EXERCISE: Omit the pictures from the entries below and retype everything else exactly.

SOURCE MATERIAL:

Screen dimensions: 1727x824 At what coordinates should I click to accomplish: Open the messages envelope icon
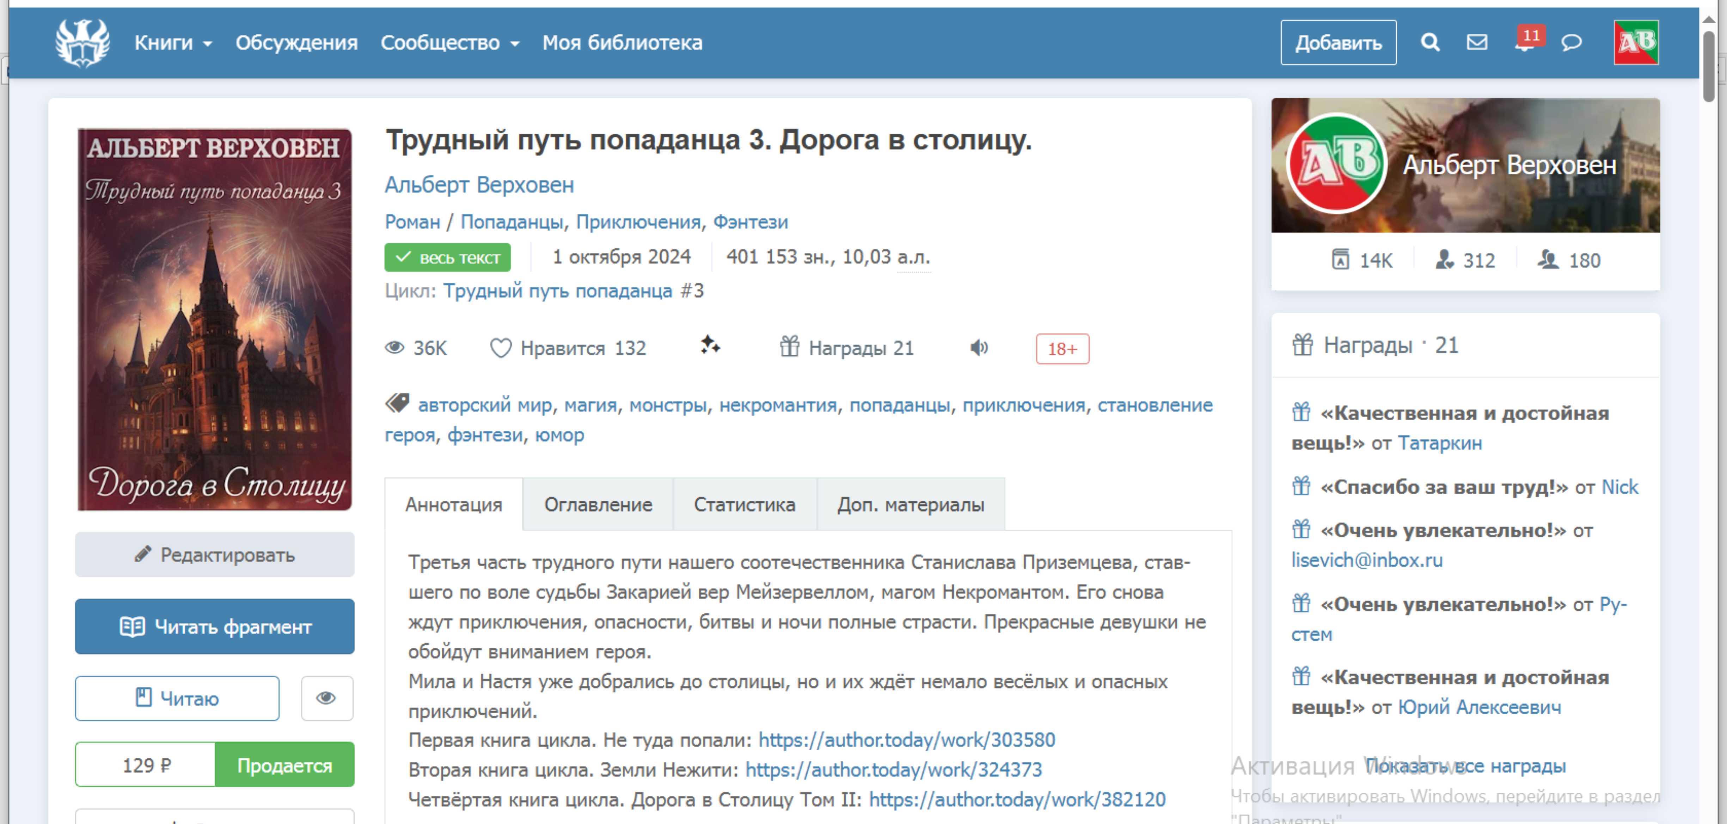[x=1477, y=43]
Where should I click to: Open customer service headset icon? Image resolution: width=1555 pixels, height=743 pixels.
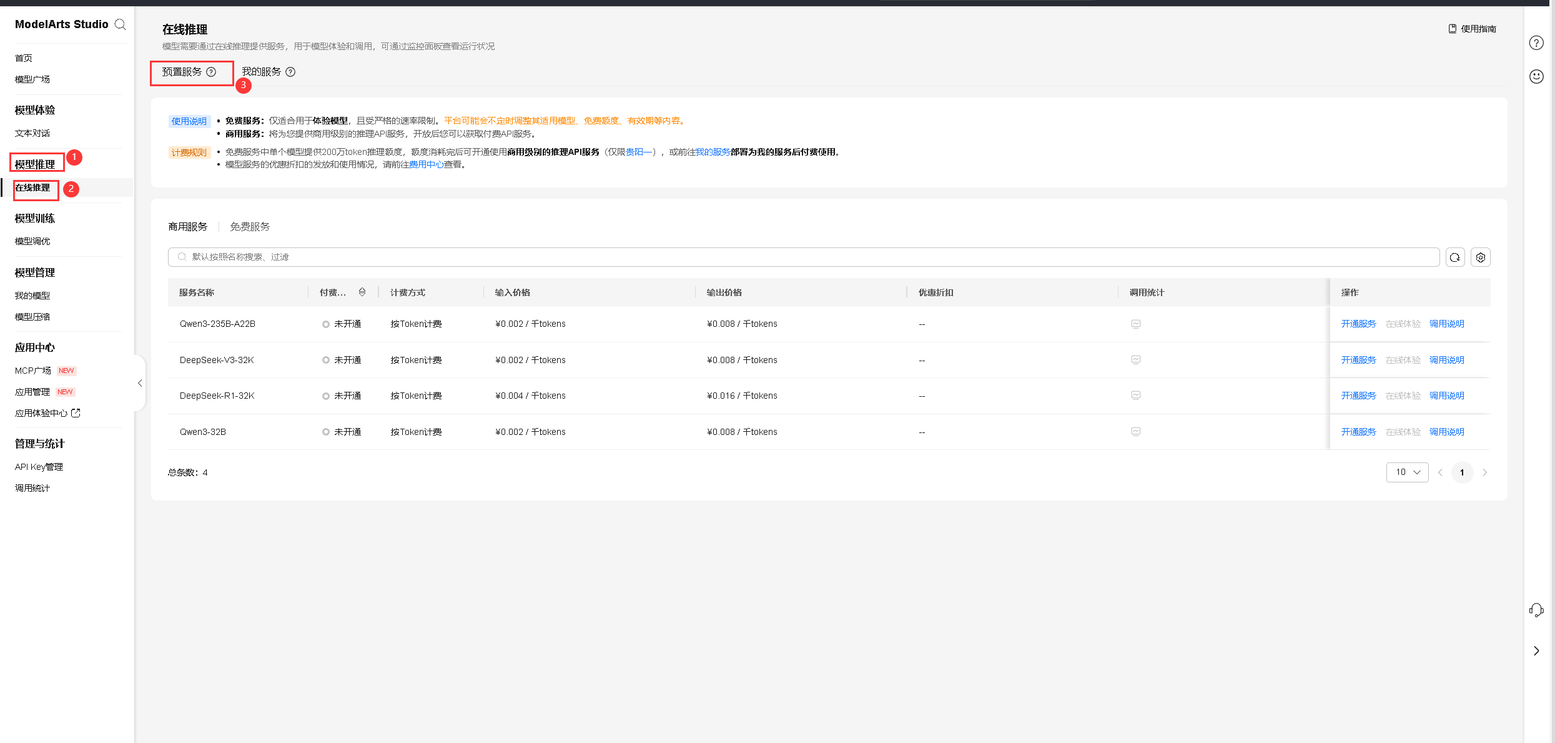click(x=1536, y=610)
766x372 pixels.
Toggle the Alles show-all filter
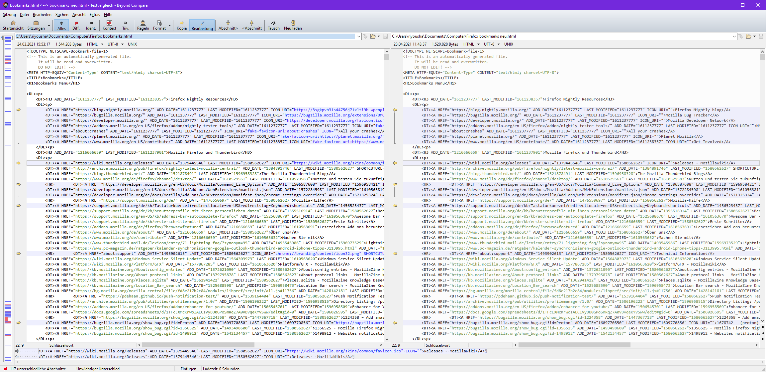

EXERCISE SOLUTION:
Screen dimensions: 1727x824 At what coordinates should I click to accomplish: Open the messages envelope icon
[x=1477, y=43]
Where should I click to: Open customer service headset icon? Image resolution: width=1555 pixels, height=743 pixels.
click(x=1536, y=610)
766x372 pixels.
Toggle the Alles show-all filter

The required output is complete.